However, innovation outcomes vary by enterprise ownership (Zhong et al., 2020) and policy design. Fang et al. (2023) caution that green tax policies lose efficacy at high innovation levels. A key limitation is the overreliance on patent data as a proxy for innovation, which overlooks non-technological advancements (e.g., organizational or behavioral changes). Guo et al.’s (2024) parametric decomposition addresses this gap by quantifying efficiency and scale effects, offering a more granular lens to evaluate how policies like the NEDCP or fiscal decentralization translate into productivity gains.

Spatial spillovers and regional disparities are critical to policy design. Zeng et al. (2023) and Zhang et al. (2025) confirm strong spatial autocorrelation in sustainable economic development and carbon intensity (Gehrsitz, 2017; Wolff, 2014), where policy effects radiate beyond pilot cities. Zhang et al. (2024b) attribute the success of the NEDCP to localized factors like human capital and fiscal support, while Dong and Li (2020) stress that policy effectiveness diminishes in less-developed regions due to institutional and resource constraints.

2.2 Institutional background

As China’s economic growth enters the new normal (Li and Zhang, 2015), the government has been actively making efforts to carry out a green reform and enhance GTFP, thus establishing a win–win path to environmental protection and economic growth. Since 2010, the National Development and Reform Commission (NDRC) has initiated the LCCP policy at three batches to explore a path to environmental protection and economic growth. Hence, the LCPP policy has garnered significant attention. Cities have always been a major source of greenhouse gas emissions, but they are also the fundamental arena for tackling climate change and implementing the strategies of a low-carbon economy. As early as 2005, the Fifth Plenary Session of the 16th Central Committee of the Communist Party of China resolved to build a “resource-saving and environment-friendly society.” A landmark speech delivered by President Hu Jintao at the 15th APEC Informal Leaders’ Meeting in 2007 heralded the beginning of China’s systematic low-carbon development initiatives. In 2008, Shanghai and Baoding were selected by the World Wildlife Fund for Nature to develop as low-carbon cities. In 2010, the NDRC officially initiated the LCPP policy, suggesting a new “point-to-plane” governance model by the Chinese government. After this first batch, the NDRC successively announced the second and third batches of pilot cities in 2012 and 2017, respectively. Meanwhile, the number of low-carbon pilot cities have increased to 81.

The core of the LCCP policy is to expand the scope of pilot cities sequentially based on their early-stage experiences and enhance the internal impetus for urban innovation and low-carbon development, thus ensuring stable socioeconomic development (Zhuang, 2020). In the current unfavorable situation, such as resource shortage and environmental pollution, GTFP, as the ultimate impetus to China’s economic development (Shu and Kong, 2019), is undoubtedly closely related to the LCPP policy. Therefore, it is imperative to explore the mechanisms underlying GTFP improvement while also considering the important role of the national policy. This approach is a non-negligible part of the effectiveness evaluation of the current environmental policy.

• _Tasks to perform_
1. In the passage about low-carbon pilot cities, condense the paragraph beginning "Spatial spillovers and regional disparities" into a short bulleted list that keeps its main findings.
2. Please translate this sentence from the passage about low-carbon pilot cities into Spanish: "Cities have always been a major source of greenhouse gas emissions, but they are also the fundamental arena for tackling climate change and implementing the strategies of a low-carbon economy."
3. Reproduce the passage about low-carbon pilot cities from "However, innovation outcomes" up to and including "into productivity gains.".
Rely solely on the passage about low-carbon pilot cities.

• _Pointing records for text and elements_
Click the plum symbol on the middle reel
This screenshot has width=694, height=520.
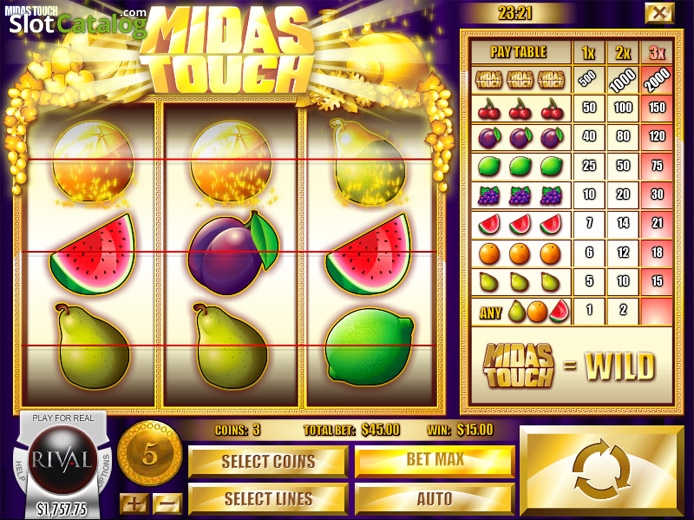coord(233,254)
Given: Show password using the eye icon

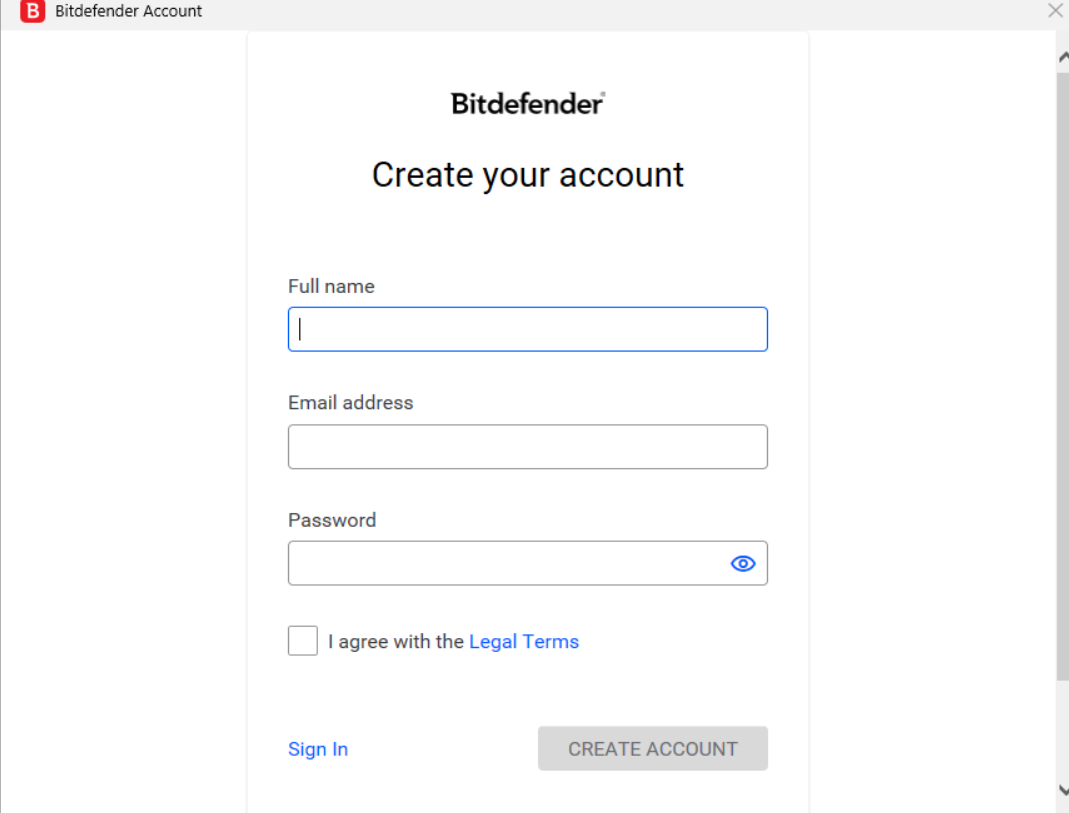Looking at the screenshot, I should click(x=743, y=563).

• _Responses to the tasks_
1.
- Spatial spillovers and regional disparities are critical to policy design.
- Zeng et al. (2023) and Zhang et al. (2025) confirm strong spatial autocorrelation in sustainable economic development and carbon intensity, with policy effects extending beyond pilot cities.
- Zhang et al. (2024b) credit the NEDCP's success to localized factors such as human capital and fiscal support.
- Dong and Li (2020) find that policy effectiveness weakens in less-developed regions because of institutional and resource constraints.

2. Las ciudades siempre han sido una fuente importante de emisiones de gases de efecto invernadero, pero también son el escenario fundamental para enfrentar el cambio climático y aplicar las estrategias de una economía baja en carbono.

3.
However, innovation outcomes vary by enterprise ownership (Zhong et al., 2020) and policy design. Fang et al. (2023) caution that green tax policies lose efficacy at high innovation levels. A key limitation is the overreliance on patent data as a proxy for innovation, which overlooks non-technological advancements (e.g., organizational or behavioral changes). Guo et al.’s (2024) parametric decomposition addresses this gap by quantifying efficiency and scale effects, offering a more granular lens to evaluate how policies like the NEDCP or fiscal decentralization translate into productivity gains.